Si el vegetariano no agarra la planta sólo porque no puede resistirla, sólo porque es un cordero que no bala, la saca de su vientre y la introduce en la suya sabiendo que vivirá y morirá por ella: cada uno de sus actos y pensamientos tratará de hacerla resurgir como la pureza y la rectitud que en ella se manifiestan, arraigadas o desarraigadas.

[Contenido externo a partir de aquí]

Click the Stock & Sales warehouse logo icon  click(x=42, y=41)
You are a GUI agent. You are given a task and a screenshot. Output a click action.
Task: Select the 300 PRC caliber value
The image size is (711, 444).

Finalmente, en cuanto a los veganos, aquellos que se abstienen de los productos animales aun cuando no impliquen matar (leche, huevos, miel, todos símbolos supremos de lo divino, especialmente de la Diosa), el vegetariano los aprueba si no absolutizan su radicalismo contingente, su testimonio. Los delitos contra los que testifican, o pueden testificar los veganos, son la ganadería industrial intensiva, la matanza agravada por los horrores del exterminio totalitario, la esclavitud más opaca que la antigua, encubierta por la hipocresía más nauseabunda. Pero criar animales, si no los matas y les robas lo necesario, no es, para el vegetariano, un acto impuro en sí mismo: de hecho, esta es una de las pocas formas legítimas de acogerlos en nuestra comunidad.

En un mundo regido por el amor y la sabiduría, no existe, o no tiene valor, una pureza abstracta, meramente negativa. los bios filosóficos, la existencia enamorada de Sophia, incluye en sí misma la violencia, es la humilde gloria de un equilibrio vivo, de una paz transparente que no puede dejar de teñirse con la sangre de la púrpura real, incluso -y quizás sobre todo- cuando las manos se abstienen de verterla.

El Sacrificio de Ifigenia 1757 por Giovanni Battista Tiepolo
Giovanni Battista Tiepolo, “El sacrificio de Ifigenia”, 1757.